‘Frog Foot’ Dial 1016 Rolex Explorer

This is a 1016, which as we all know is the answer to every possible watch question. However, it’s a very peculiar sort. It’s the sort of 1016 for a collector who has already owned a 1016, who then looks down one day and thinks, ‘Yes, this is lovely, but I wish the Rolex coronet looked a little more like a frog’s foot.’ This is the Mark 1, a matte dial very early into matte dial production where the points of the coronet splay. And yes, people do care. Not most people, not sane people, but we care. And this one is quite obviously beautifully aged.
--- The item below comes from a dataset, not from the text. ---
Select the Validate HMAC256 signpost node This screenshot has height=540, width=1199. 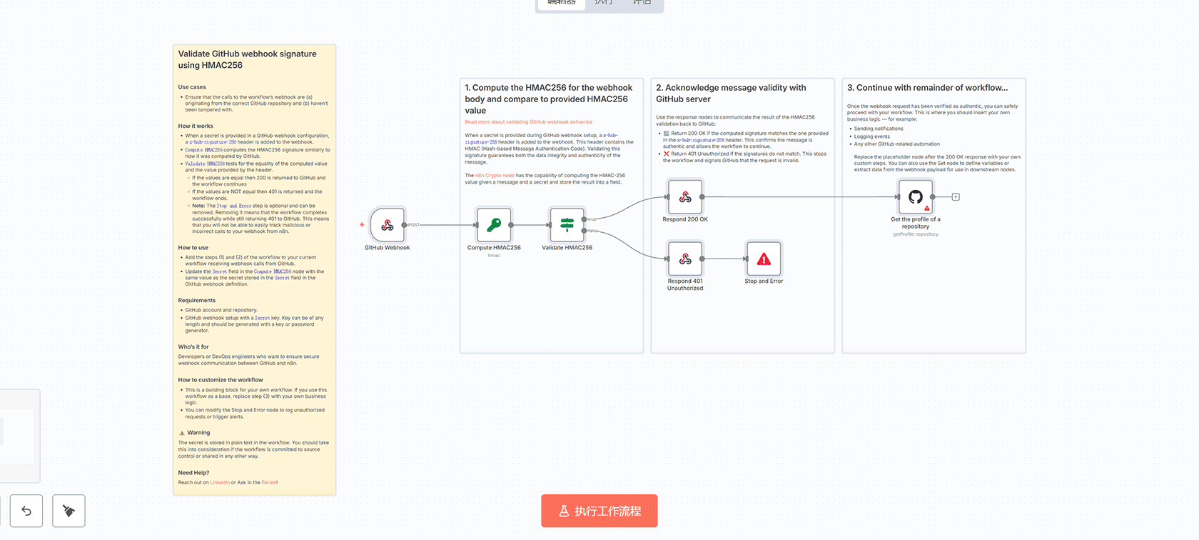coord(567,225)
Much like all vintage professional Rolex, the earliest 1016s featured gloss gilt dials. Then, somewhere around 1966-67, Rolex transitioned to matte dial Explorer production. In that transition, the 1016 adopted a few curious characteristics. Its coronet had its five points splayed much wider than printing before or since, not continuously arcing or crowned. The dials were so distinct that collectors eventually termed this the ‘frog foot’ for its wide, webbed appearance. It is estimated that most will appear between serial number 1.5-3.5m and, curiously, 4.4-5.1m cases way later on. Apparently, the entirety of that first dial batch was not cased right away. But the bulk of that production is in the earliest matte dial 1016s. This one is a ’72, so bang in the middle of that first production. There are inter-mark variations too, a fat-lume Mark 1 is arguably the most desirable matte 1016 dials ever, though what you’re looking at here is classic flavor.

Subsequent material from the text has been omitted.